Tuesday, May 9, 2023

Merry Month of Shojo Review #8: FLOCK OF ANGELS

 I'm sure that the mangaka had nothing but good intentions with this one, but good intentions only get you so far with metaphors handled this badly.

FLOCK OF ANGELS (Tenshi no Mure), by Shoko Hamada.  First published in 2003 and first published in North America in 2007.



PLOT:

Over 100 years, a strange meteor fell to earth bringing with it the angeloid virus.  When infected, it would cause people to sprout wings, leading to years of persecution and abuse.  The disease had all but slipped from memory until a high-school boy named Shea spontaneously grows wings and his story goes public.  He soon becomes a spokesperson for angeloid awareness, which leads him to encounters with rich weirdos, a bigoted uncle, paparazzi, and the world's most popular boy band, just to name a few.

STORY:

You don't have to dig deep to figure out what Shoko Hamada was going for with Flock of Angels.  They wanted to make an allegory about societal acceptance and understanding for those with different bodies and/or chronic illness.  Instead of using any real-world condition, she uses angel wings which allows her to tap into the trend of 'sad, pretty boys with angel wings' that had been all the rage in Japanese media during the late 1990s.  It's an ambitious idea that requires skill and delicacy to pull off.  Unfortunately, Shoko Hamada was not that person.

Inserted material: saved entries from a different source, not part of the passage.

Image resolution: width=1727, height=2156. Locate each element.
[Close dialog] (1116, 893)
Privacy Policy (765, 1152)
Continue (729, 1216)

The big problem with Flock of Angels is its wild mood shifts.  The first chapter is a fairly serious one, as Shea grows wings, goes public, but finds affirmation through his siblings and a state agency created specifically to support those with the angeloid virus.  The second one has him getting literally kidnapped by a rich weird who literally throws him in a giant bird cage who literally wants to breed him like a dog.  It keeps ping-ponging like this throughout the whole volume.  Shea has to deal with a bigoted uncle...who threatens to lock up his grandson in a tower after he grows wings too!  He has to go schmooze with boring rich people who treat him like a circus act...and also saves a random kid from falling off a high railing!  The escalation is so fast and so ridiculous that it almost verges upon comedy and it always serves to undercut whatever moral is trying to impart

The other big problem is Shea himself.  He's so milquetoast that his own personality ends up shifting wildly to whatever the plot requires.  One moments he's calm, the next he's upset over the injustices of the past, and shortly thereafter he's happy because he learned that it's nice when people are nice to one another.  He's not terribly bright (to the point that he doesn't figure out that the three guys he's always hanging out with at the agency are also clearly posing at the boy band) and he's completely adrift in his own plot.  The only reason his lack of personality doesn't stand out is that everyone else around his is equally tissue-thin.  It's a common failing when a writer's goal is to moralize instead of just telling a story.

ART:

Hamada's art has big "bargain-bin How To Draw Manga book" energy.  The problem is that Hamada created these rather ornate character designs, complete with changing fashion, detailed hair styles, and absolutely enormous eyes.  Clearly it was a bit too visually ambitious and they struggled to keep those designs on-model the whole time, and when it goes off those eyes are the first thing to go.  It doesn't help that their paneling is too cramped to really show them off.  These sorts of fine-lined, elaborate designs demand equally loose and breezy paneling to accommodate it all.  It also might leave some room for some proper backgrounds instead of relying upon faint, queasy-looking screentones.

PRESENTATION:

This volume has possibly the most stiff spine I've experience in all my time blogging on here.  It puts even some of the stiff Volume Ones of early CMX to shame.  There's no way to properly open this book up to read it without breaking the spine.

RATING:

Good intentions can only carry Flock of Angels so far.  It's not enough to get past its ham-handed morals, its unstable mood shifts, its empty protagonist, and its awkward art.

This series was published by Aurora Publishing.  This series is complete in Japan with 3 volumes.  All 3 volumes were released and are currently out of print.